This is an archive of the discontinued LLVM Phabricator instance.

[AArch64] Implement native TLS for Windows
ClosedPublic

Authored by mstorsjo on Mar 1 2018, 1:58 PM.

Diff Detail

Repository
rL LLVM

Event Timeline

mstorsjo created this revision.Mar 1 2018, 1:58 PM
rnk resigned from this revision.Mar 7 2018, 5:26 PM

I don't feel like I know enough AArch64 asm to review this.

I don't know much about COFF TLS to tell why you need the special treatment, but the AArch64 asm looks correct (though very inefficient, but you know that:).

I don't know much about COFF TLS to tell why you need the special treatment, but the AArch64 asm looks correct (though very inefficient, but you know that:).

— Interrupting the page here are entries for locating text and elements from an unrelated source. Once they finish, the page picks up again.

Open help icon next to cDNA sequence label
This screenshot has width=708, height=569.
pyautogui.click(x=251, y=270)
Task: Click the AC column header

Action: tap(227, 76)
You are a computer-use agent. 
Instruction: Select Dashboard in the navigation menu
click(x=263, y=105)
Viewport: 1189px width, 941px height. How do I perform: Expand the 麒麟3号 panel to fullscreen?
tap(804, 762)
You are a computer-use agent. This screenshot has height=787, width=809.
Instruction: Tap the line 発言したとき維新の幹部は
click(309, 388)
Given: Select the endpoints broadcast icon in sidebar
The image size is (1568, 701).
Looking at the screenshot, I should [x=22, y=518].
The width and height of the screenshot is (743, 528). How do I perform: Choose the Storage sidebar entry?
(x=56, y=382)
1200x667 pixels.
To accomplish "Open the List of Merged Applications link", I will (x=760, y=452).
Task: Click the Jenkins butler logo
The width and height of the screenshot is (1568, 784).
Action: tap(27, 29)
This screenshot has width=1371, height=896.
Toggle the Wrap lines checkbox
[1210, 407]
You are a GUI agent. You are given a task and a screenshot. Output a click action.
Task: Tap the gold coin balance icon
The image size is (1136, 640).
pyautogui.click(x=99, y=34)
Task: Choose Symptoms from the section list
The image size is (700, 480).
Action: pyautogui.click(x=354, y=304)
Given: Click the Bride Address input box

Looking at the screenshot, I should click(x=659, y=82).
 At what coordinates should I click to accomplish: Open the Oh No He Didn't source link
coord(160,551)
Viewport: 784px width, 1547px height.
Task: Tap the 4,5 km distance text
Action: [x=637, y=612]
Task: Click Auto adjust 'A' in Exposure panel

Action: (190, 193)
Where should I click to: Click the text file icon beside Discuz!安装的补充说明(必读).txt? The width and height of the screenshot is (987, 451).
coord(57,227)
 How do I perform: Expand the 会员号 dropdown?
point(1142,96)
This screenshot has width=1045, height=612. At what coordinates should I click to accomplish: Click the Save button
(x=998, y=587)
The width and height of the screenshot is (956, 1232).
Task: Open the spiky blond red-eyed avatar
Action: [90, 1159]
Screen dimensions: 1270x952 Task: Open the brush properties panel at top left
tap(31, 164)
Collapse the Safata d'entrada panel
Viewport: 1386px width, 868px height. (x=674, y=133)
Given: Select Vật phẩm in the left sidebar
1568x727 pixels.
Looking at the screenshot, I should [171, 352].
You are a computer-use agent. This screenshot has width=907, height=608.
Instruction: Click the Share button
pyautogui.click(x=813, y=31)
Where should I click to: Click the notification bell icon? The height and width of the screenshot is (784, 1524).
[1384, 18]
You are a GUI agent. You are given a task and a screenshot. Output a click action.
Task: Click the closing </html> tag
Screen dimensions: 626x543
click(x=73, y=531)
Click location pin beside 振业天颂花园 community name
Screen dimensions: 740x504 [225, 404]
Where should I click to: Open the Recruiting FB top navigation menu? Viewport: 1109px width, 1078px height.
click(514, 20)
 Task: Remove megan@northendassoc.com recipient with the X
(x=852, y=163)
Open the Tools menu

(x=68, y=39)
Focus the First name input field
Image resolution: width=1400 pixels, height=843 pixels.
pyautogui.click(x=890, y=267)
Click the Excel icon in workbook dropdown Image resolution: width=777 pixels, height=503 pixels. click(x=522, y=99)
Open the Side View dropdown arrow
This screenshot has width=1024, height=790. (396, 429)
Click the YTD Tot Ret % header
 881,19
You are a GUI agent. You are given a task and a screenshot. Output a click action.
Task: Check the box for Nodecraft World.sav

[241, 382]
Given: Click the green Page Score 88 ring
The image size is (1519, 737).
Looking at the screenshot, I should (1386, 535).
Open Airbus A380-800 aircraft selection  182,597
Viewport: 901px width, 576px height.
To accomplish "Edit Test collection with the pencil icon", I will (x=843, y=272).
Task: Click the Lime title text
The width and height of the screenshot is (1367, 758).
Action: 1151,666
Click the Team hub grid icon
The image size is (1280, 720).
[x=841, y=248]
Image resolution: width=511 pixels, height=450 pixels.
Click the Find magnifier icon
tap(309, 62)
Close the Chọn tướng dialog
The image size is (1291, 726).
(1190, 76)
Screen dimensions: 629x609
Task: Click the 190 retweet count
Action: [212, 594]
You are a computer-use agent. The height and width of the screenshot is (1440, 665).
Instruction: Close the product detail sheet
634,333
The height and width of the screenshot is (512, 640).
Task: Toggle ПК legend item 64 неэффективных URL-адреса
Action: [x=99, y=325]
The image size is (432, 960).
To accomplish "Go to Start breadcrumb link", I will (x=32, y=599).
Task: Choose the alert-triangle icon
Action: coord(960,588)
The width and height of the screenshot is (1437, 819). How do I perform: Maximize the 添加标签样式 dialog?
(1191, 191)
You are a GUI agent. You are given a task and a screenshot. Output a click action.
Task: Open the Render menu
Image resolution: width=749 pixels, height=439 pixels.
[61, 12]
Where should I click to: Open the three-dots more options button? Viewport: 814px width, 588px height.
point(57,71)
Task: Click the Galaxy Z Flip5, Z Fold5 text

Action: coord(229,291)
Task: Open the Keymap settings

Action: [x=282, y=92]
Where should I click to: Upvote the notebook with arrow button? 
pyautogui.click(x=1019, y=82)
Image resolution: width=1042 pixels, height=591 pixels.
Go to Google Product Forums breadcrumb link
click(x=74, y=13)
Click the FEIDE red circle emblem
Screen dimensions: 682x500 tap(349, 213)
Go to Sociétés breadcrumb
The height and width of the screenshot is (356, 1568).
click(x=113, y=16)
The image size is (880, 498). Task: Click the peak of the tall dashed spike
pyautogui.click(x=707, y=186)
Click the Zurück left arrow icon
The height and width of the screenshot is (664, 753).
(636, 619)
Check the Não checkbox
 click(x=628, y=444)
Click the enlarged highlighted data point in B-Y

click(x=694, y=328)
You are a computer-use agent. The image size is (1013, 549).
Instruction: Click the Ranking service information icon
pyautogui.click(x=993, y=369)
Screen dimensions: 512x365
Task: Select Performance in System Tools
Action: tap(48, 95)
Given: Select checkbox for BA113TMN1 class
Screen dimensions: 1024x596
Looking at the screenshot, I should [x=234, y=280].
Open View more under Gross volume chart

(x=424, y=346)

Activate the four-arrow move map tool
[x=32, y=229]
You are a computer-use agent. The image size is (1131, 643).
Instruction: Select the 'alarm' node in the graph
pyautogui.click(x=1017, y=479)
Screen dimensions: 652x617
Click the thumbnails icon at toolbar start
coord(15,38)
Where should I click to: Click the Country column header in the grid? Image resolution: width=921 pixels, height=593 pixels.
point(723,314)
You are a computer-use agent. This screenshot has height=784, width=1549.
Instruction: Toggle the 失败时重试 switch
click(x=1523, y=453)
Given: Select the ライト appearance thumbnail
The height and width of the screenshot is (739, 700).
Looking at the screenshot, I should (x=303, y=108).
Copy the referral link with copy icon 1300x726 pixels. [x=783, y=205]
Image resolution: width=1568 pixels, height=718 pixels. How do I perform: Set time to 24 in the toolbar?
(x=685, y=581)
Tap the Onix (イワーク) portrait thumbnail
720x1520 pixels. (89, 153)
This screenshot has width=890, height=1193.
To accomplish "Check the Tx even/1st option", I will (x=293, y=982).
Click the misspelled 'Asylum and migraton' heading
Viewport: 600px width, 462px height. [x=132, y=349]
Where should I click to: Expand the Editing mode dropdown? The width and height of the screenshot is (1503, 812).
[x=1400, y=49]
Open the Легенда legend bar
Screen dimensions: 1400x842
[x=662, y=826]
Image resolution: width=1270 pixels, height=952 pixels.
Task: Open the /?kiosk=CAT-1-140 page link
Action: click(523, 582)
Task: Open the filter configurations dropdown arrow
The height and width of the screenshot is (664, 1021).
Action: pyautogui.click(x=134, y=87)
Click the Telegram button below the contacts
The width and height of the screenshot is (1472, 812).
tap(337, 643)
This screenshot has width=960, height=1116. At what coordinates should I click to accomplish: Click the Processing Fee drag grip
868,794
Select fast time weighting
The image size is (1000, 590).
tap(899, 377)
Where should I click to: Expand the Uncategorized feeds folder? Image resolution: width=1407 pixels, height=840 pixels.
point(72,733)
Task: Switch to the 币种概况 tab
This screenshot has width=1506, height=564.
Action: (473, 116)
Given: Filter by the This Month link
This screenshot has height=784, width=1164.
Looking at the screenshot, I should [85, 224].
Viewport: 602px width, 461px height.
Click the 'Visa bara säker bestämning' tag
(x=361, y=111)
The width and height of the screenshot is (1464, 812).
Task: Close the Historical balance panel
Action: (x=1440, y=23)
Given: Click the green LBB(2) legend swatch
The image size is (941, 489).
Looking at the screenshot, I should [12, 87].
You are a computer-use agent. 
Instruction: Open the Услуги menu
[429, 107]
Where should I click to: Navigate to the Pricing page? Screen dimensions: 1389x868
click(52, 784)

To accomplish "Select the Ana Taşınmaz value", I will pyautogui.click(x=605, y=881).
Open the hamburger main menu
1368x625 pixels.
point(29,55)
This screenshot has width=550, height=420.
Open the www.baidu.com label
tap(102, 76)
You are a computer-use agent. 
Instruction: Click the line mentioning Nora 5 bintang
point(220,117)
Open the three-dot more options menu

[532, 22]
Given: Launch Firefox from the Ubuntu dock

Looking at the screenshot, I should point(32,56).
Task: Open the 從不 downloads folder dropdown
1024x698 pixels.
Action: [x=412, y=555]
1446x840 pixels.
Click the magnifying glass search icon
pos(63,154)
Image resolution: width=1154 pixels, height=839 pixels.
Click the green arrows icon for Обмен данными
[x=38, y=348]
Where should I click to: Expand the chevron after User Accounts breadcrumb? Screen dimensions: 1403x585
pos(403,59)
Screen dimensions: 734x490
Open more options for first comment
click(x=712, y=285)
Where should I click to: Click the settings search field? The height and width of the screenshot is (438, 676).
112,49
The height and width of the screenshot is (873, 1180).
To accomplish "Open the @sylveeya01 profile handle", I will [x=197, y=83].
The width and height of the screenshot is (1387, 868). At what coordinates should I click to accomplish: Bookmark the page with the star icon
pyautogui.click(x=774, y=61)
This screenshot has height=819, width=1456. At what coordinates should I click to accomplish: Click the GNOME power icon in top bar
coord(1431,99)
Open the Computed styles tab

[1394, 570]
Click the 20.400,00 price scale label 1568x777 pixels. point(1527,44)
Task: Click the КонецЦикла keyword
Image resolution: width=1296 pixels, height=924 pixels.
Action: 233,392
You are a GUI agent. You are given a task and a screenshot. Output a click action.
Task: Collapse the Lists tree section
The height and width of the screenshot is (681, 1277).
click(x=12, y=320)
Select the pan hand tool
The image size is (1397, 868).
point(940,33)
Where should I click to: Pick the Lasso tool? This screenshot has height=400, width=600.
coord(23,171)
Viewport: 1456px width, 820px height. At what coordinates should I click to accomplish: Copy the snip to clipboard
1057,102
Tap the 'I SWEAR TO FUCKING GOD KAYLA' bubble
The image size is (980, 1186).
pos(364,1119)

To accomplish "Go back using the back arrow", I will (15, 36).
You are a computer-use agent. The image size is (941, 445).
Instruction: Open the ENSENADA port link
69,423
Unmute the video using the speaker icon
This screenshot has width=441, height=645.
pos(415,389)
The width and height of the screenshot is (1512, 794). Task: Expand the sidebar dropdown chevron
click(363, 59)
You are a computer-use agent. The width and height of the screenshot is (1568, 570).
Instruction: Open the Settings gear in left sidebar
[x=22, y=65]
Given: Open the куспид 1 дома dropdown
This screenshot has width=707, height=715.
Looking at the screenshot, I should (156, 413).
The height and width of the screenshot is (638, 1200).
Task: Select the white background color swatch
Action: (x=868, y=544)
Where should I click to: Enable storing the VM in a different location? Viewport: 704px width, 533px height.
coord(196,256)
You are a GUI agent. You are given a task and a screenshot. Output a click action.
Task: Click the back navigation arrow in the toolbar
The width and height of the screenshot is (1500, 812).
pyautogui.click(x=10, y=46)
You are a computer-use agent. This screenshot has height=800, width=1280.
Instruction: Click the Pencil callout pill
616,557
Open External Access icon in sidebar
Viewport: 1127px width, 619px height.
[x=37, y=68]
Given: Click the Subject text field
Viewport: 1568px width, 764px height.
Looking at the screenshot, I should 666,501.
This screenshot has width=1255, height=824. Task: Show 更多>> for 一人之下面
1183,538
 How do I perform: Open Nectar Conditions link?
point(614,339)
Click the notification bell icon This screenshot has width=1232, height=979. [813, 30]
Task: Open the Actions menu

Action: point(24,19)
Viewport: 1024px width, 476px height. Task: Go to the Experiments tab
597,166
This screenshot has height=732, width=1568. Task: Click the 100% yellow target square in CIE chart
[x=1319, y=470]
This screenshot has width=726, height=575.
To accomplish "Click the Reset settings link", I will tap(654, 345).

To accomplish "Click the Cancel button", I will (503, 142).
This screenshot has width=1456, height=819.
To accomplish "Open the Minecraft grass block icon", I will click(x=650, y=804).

Thanks for taking a look in any case!

Let's see if I can get some more progress on this if I turn it into a few more concrete questions:

First: Currently there's the pseudoinstruction LOADgot which lowers into a "adrp + ldr" instruction pair, but the ldr always loads a full X-register. Here I needed to do that, but load a W-register instead, to only read 32 bits. I tried to do this by adding a separate LOADgot32 pseudoinstruction, but I wasn't able to make it return a 32 bit value on the SelectionDAG level.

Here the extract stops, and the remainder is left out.